NCLEX Review Guide: Iron-Deficiency Anemia in Children

Pathophysiology & Assessment

Definition and Causes

  • Iron-deficiency anemia occurs when the body lacks sufficient iron to produce healthy red blood cells, resulting in decreased oxygen-carrying capacity.
  • Most common nutritional deficiency in children worldwide, particularly affecting infants 6-24 months and adolescent girls.
  • Primary causes include inadequate dietary iron intake, rapid growth periods, chronic blood loss, and malabsorption disorders.

Key Assessment Findings

  • Pallor - especially noticeable in conjunctiva, nail beds, and palms
  • Fatigue, weakness, and decreased activity tolerance
  • Irritability and behavioral changes
  • Pica - craving for non-food items like ice, starch, or dirt
  • Tachycardia and heart murmur (compensatory mechanisms)

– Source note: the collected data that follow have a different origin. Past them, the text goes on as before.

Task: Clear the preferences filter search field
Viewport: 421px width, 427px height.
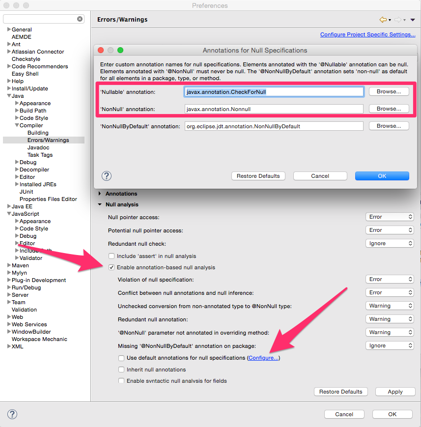Action: pos(80,19)

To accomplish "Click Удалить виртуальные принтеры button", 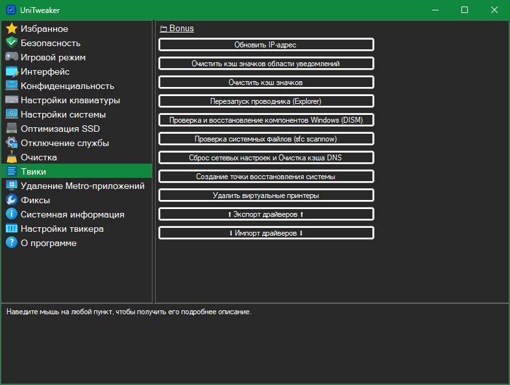I will point(266,195).

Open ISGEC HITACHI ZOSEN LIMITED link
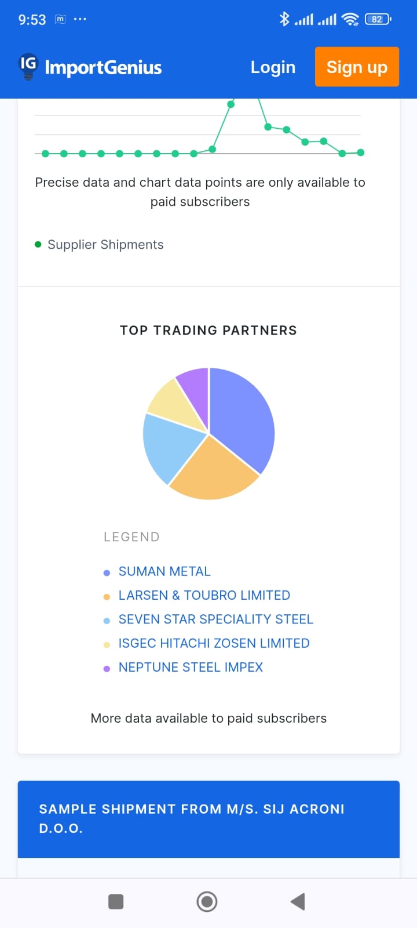click(x=214, y=643)
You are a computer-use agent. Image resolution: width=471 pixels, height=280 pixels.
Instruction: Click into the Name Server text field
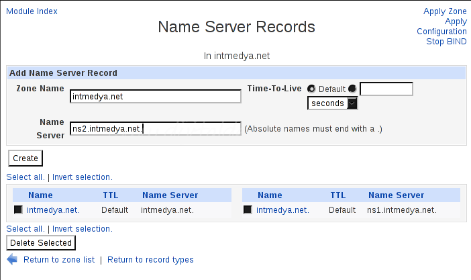[x=155, y=128]
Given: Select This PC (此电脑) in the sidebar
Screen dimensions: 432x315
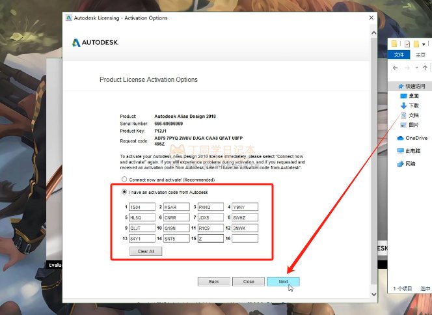Looking at the screenshot, I should point(412,151).
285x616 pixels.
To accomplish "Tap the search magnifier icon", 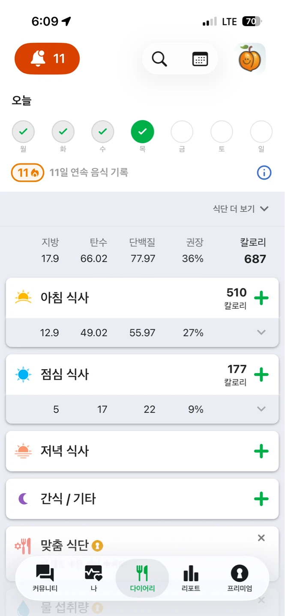I will pos(159,59).
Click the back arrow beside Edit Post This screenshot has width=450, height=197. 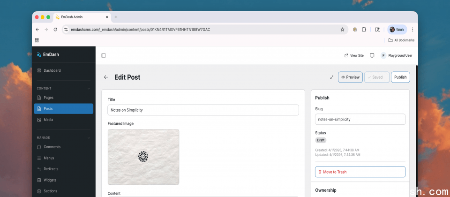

Diagnostic Values & Laboratory Results

Critical Lab Values

Lab TestNormal ValuesIron-Deficiency Findings
Hemoglobin11-15 g/dL (age-dependent)Decreased
Hematocrit33-45%Decreased
Serum Iron50-150 mcg/dLDecreased
TIBC250-450 mcg/dLIncreased
Ferritin12-150 ng/mLDecreased

Memory Aid: "TIRED"

  • TIBC increases (body trying to bind more iron)
  • Iron decreases
  • RBC indices decrease (microcytic, hypochromic)
  • Everything else decreases (Hgb, Hct, ferritin)
  • Deficiency confirmed by low iron stores

Nursing Interventions & Management

Therapeutic Interventions

  1. Administer oral iron supplements (ferrous sulfate) on empty stomach when possible for optimal absorption.
  2. Provide vitamin C-rich foods or supplements to enhance iron absorption.
  3. Educate families about iron-rich foods: red meat, fortified cereals, beans, spinach, and dried fruits.
  4. Monitor for side effects of iron therapy including GI upset, constipation, and dark stools.

Critical Safety Alerts

  • Iron supplements can be toxic in overdose - ensure proper storage away from children
  • Liquid iron preparations can stain teeth - use straw and rinse mouth after administration
  • Avoid giving iron with milk, tea, or coffee as they decrease absorption

Clinical Scenario

A 15-month-old toddler presents with pallor, fatigue, and a history of drinking 32 oz of whole milk daily. The child shows little interest in solid foods. Lab results show Hgb 8.5 g/dL, MCV 65 fL. Priority nursing action: Educate parents about limiting milk intake to 16-24 oz/day and increasing iron-rich solid foods.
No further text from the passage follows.